▶ Trecho para leitura:
A doutrina cristã já veio com as respostas prontas, exigidas pelo tempo histórico, e tudo tem feito para que a sua origem “histórica” seja confirmada, isto é, a “história” da sua origem é parte da sua doutrina. Seguramente seus criadores estavam conscientes dos afazeres que isso implicaria às suas gerações futuras. Portanto, o cristianismo não foi trabalho de um grupelho. Certamente se iniciou assim, mas seus fundamentos encontraram acolhimento e continuidade porque partiam de uma consciência ampla que, no seu nível mais profundo, permaneceu oculta até Ludwig Feuerbach. Evidentemente, só mesmo uma identidade cultural muito forte seria capaz de dar sustentação a conhecimentos tão especiais, com a utilização de algo que contasse com respeito e a admiração do mundo helenizado – a filosofia. Foi ela a ferramenta da transformação.
Não foi por acaso que os membros da igreja patrística eram ligados à filosofia. Pelo fato de o cristianismo ser a primeira filosofia religiosa e ao mesmo tempo basear e constituir a cultura ocidental, ainda conta com significativa proteção no ambiente filosófico que permeia as atividades acadêmicas e é amparado pela cultura dominante. Isto não significa que não possam existir outras soluções para os domínios nos quais a religião se estabelece. Especificamente essa parte da história precisa ser passada a limpo e livrar-se das mentiras que só trouxeram constrangimentos a própria cristandade. A vara que não verga com o vento, acaba quebrando.

▶ Tarefa breve A:
Reescreva a parte do trecho sobre o cristianismo que começa nas palavras "Não foi por" e termina depois de "vento, acaba quebrando.", trocando "cultura dominante" por "cultura hegemônica".
▶ Tarefa breve B:
Responda com base no trecho sobre o cristianismo:
(i) Até quem permaneceu oculta, em seu nível mais profundo, a consciência ampla da qual partiam os fundamentos do cristianismo?
(ii) Qual foi a ferramenta da transformação?
(iii) Qual foi a primeira filosofia religiosa?
Os registros não têm relação com o trecho sobre o cristianismo.

▶ Registros de dados:

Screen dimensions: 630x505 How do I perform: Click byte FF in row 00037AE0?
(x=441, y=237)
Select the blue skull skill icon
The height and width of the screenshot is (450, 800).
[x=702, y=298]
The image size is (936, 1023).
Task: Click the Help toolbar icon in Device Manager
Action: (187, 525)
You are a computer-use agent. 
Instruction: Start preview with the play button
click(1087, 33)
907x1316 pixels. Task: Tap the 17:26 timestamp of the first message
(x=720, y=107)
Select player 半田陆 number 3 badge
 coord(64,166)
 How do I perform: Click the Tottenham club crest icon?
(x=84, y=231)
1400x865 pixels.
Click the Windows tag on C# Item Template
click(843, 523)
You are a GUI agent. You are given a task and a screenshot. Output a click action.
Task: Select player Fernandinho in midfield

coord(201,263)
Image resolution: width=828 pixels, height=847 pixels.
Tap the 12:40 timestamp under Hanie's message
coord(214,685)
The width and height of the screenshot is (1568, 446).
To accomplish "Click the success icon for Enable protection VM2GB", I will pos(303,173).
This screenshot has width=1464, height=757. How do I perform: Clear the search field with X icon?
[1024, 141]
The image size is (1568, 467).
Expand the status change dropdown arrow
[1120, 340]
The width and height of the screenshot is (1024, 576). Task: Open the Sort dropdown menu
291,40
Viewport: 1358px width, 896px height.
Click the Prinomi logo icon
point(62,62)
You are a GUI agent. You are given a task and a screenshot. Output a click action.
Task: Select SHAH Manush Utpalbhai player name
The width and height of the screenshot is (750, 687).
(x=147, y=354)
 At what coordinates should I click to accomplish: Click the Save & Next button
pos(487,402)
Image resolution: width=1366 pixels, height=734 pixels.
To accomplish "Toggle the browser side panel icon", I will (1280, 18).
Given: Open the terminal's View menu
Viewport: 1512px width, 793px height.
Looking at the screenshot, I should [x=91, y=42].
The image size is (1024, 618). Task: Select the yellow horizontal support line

▶ Resposta correta A:
Não foi por acaso que os membros da igreja patrística eram ligados à filosofia. Pelo fato de o cristianismo ser a primeira filosofia religiosa e ao mesmo tempo basear e constituir a cultura ocidental, ainda conta com significativa proteção no ambiente filosófico que permeia as atividades acadêmicas e é amparado pela cultura hegemônica. Isto não significa que não possam existir outras soluções para os domínios nos quais a religião se estabelece. Especificamente essa parte da história precisa ser passada a limpo e livrar-se das mentiras que só trouxeram constrangimentos a própria cristandade. A vara que não verga com o vento, acaba quebrando.

▶ Resposta correta B:
(i) Até Ludwig Feuerbach.
(ii) A filosofia.
(iii) O cristianismo.